Stock Markets March 2, 2026

DBV Technologies Shares Climb After VITESSE Phase 3 Data Shows Strong Peanut Patch Responses

Presentation at AAAAI 2026 reports higher eliciting-dose increases in treated children; company aims for FDA BLA filing in H1

By Priya Menon DBVT
DBV Technologies Shares Climb After VITESSE Phase 3 Data Shows Strong Peanut Patch Responses
DBVT

DBV Technologies saw its stock rise after the company released expanded findings from the Phase 3 VITESSE trial for the VIASKIN Peanut Patch at the American Academy of Allergy, Asthma, and Immunology 2026 Annual Meeting. The data indicate substantially greater increases in eliciting dose among children treated with the patch versus placebo, while safety findings were largely limited to mild local reactions. The company plans to submit a Biologics License Application to the FDA in the first half of this year.

Key Points

  • DBV Technologies shares rose 7.9% on Monday after publication of expanded VITESSE Phase 3 results.
  • Approximately 83% of children treated with the VIASKIN Peanut Patch increased their eliciting dose at month 12 versus ~48% in placebo; 60% of treated children increased by at least two doses versus 23% in placebo.
  • The study met its primary endpoint with 46.6% responders in the VIASKIN arm versus 14.8% in placebo; company plans to submit a BLA to the FDA in the first half of this year.

DBV Technologies (Euronext:DBV - Nasdaq: DBVT) shares rose 7.9% on Monday after the company presented additional results from its Phase 3 VITESSE trial during the American Academy of Allergy, Asthma, and Immunology 2026 Annual Meeting.

The newly disclosed data showed that about 83% of children treated with the VIASKIN Peanut Patch increased their eliciting dose at month 12, compared with around 48% in the placebo arm. In addition, roughly 60% of treated children raised their eliciting dose by at least two dose levels at month 12, versus 23% among those who received placebo.

DBV described VITESSE as the largest food allergy immunotherapy trial conducted to date. The study enrolled peanut-allergic children aged 4 to 7 years and met its primary endpoint: 46.6% of children in the VIASKIN Peanut arm met treatment responder criteria at 12 months, compared with 14.8% in the placebo arm.

The data also highlighted differences in declines of sensitivity.

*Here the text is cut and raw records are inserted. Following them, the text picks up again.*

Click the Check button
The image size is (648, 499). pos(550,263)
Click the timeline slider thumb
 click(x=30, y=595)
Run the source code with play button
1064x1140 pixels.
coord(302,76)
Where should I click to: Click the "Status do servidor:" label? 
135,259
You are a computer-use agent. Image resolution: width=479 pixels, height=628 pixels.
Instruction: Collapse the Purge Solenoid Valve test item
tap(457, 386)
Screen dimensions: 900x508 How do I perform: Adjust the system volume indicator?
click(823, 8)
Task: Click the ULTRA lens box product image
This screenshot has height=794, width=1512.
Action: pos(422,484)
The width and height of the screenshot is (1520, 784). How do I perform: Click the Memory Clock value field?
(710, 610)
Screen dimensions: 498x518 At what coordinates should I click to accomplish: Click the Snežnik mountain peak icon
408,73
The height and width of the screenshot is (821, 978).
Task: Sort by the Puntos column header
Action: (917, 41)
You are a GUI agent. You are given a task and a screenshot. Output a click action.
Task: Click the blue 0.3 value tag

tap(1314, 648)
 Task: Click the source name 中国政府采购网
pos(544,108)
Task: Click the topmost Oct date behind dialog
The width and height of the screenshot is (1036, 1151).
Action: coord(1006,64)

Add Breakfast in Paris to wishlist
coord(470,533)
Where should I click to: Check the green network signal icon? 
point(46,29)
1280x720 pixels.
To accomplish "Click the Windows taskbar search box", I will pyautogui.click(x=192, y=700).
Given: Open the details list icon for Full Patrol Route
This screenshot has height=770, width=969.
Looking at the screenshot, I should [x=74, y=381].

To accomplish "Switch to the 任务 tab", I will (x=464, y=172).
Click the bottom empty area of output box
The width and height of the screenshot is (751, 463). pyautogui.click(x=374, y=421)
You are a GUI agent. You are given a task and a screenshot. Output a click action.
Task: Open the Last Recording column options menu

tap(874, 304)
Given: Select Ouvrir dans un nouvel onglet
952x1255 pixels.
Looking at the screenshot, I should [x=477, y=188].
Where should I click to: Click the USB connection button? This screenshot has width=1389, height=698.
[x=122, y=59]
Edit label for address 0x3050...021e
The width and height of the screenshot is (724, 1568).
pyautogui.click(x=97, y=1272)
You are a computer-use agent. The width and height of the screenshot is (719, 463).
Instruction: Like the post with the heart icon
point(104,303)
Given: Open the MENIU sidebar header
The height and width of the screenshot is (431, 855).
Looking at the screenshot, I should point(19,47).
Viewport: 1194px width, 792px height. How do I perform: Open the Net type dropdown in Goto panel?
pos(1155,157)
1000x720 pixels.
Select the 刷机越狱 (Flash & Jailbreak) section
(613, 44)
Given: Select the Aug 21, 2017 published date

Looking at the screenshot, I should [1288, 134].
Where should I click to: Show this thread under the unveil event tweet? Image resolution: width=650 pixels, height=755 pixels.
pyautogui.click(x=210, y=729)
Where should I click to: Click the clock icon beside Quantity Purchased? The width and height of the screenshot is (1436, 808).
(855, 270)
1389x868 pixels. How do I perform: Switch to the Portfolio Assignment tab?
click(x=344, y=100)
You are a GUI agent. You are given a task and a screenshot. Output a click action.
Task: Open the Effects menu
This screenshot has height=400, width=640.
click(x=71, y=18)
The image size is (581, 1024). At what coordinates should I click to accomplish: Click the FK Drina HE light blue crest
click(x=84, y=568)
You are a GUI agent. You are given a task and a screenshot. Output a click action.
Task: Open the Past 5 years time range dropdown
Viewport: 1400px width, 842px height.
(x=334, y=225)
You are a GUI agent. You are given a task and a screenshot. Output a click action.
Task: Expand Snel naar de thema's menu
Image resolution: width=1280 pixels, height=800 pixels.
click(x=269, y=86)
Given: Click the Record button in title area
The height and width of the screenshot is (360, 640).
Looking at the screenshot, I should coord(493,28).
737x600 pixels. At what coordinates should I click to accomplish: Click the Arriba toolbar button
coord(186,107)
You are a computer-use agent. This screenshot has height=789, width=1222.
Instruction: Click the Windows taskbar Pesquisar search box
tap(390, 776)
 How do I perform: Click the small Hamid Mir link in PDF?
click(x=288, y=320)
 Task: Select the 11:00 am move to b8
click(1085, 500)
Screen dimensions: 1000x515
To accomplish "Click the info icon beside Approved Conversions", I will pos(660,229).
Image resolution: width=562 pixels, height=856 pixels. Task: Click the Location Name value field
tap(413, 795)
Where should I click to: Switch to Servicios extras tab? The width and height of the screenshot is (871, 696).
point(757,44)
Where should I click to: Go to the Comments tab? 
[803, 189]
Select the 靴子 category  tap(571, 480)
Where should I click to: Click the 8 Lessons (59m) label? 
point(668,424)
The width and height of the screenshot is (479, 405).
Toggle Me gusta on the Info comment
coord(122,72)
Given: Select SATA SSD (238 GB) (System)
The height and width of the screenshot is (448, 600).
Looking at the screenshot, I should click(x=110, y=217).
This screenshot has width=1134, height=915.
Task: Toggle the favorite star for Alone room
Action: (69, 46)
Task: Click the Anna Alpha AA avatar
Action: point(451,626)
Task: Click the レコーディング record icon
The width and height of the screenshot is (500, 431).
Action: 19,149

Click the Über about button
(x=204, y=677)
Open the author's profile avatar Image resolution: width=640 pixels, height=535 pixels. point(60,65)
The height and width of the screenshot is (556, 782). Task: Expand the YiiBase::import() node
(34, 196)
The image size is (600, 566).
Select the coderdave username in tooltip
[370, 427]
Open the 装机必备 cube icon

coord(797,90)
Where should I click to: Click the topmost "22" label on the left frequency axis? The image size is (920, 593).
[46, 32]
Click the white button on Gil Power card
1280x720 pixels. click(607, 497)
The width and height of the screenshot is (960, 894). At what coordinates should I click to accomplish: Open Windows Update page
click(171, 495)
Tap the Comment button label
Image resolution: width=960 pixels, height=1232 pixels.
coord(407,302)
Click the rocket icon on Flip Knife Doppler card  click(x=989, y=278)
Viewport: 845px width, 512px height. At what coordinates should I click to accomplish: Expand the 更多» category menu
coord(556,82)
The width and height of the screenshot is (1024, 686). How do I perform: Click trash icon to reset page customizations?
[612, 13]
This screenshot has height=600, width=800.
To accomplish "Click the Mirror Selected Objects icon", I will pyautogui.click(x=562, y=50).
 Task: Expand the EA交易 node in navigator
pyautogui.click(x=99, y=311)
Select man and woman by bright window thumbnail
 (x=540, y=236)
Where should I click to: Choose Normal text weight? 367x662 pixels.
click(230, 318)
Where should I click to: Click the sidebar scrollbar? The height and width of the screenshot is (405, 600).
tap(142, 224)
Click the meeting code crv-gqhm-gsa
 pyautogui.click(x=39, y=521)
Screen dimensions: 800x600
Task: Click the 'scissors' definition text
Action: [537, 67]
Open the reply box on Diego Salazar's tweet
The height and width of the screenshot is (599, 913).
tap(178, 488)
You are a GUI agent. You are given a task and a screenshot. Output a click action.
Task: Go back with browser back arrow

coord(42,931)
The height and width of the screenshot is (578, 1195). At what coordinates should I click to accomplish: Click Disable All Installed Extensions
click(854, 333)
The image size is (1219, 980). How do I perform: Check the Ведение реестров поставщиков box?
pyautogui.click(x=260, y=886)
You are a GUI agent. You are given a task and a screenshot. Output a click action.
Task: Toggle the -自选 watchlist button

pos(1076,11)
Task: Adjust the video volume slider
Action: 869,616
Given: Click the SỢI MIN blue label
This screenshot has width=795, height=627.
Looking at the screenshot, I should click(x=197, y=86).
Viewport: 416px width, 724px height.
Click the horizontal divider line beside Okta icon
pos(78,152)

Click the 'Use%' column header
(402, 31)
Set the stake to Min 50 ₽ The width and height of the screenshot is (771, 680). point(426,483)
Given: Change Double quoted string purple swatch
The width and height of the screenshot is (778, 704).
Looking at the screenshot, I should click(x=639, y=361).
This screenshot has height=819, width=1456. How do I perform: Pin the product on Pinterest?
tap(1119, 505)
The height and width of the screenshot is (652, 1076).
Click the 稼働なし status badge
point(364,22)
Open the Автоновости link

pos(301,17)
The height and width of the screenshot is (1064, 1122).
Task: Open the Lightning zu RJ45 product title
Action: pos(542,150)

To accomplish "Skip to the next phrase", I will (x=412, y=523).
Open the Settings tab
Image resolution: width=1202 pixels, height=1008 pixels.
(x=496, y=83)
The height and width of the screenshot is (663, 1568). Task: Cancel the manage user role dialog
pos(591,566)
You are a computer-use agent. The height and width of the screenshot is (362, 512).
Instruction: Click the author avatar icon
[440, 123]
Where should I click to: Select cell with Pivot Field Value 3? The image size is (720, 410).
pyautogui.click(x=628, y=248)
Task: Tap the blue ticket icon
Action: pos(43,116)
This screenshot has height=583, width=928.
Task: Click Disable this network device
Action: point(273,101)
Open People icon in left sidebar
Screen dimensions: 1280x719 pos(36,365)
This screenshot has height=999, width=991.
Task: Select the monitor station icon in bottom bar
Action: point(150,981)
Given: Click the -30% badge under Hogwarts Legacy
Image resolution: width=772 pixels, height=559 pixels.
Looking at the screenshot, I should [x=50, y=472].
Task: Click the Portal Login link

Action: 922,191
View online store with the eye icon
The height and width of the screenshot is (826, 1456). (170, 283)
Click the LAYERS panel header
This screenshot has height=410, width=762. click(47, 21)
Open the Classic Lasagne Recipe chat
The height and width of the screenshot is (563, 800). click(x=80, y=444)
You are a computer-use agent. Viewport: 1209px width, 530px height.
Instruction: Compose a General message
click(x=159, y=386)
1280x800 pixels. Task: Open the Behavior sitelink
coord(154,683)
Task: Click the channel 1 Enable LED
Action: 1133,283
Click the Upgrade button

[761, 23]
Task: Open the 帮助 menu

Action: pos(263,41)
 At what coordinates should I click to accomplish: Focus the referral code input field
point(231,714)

Some 24% of children on placebo experienced a decrease in their eliciting dose between baseline and month 12, while only 6.4% of children treated with the patch showed such a decrease.

Subgroup outcomes by baseline eliciting dose were reported as follows: among children whose baseline eliciting dose was 30 mg or less, 49.3% were responders in the VIASKIN Peanut arm versus 14.7% in the placebo group. For children with a baseline eliciting dose of 100 mg, 43.1% were responders compared with 14.6% in the placebo arm.

Safety observations for the VITESSE trial were consistent with the company's prior Phase 3 work. The treatment was generally well tolerated, and the majority of treatment-emergent adverse events were described as mild local application site reactions.

DBV Technologies has announced plans to submit a Biologics License Application to the U.S. Food and Drug Administration in the first half of this year.


Context and market reaction

The data release and presentation at AAAAI correlated with a near-term uptick in DBV shares. The trial results provide additional detail on efficacy by overall responder rates, dose-level improvements and subgroup performance by baseline eliciting dose, as well as reinforcing a tolerability profile dominated by local reactions.

What to watch next

Investors and market participants are likely to monitor the company’s regulatory filing timeline and any further clinical updates or communications that clarify the submission package for the planned Biologics License Application in the first half of the year.

Risks

  • Regulatory uncertainty tied to the timing and contents of the planned Biologics License Application could affect approval prospects and market reaction - impacts the pharmaceuticals and biotech sectors.
  • Clinical tolerability, while reported as generally well tolerated, still showed treatment-emergent adverse events primarily as local application site reactions; safety profile perceptions could influence adoption and payer coverage - impacts medtech and healthcare segments.
  • Subgroup variability in response by baseline eliciting dose highlights heterogeneity in outcomes that could affect labeling, prescriber decisions and market size estimates - impacts pediatric allergy treatment markets.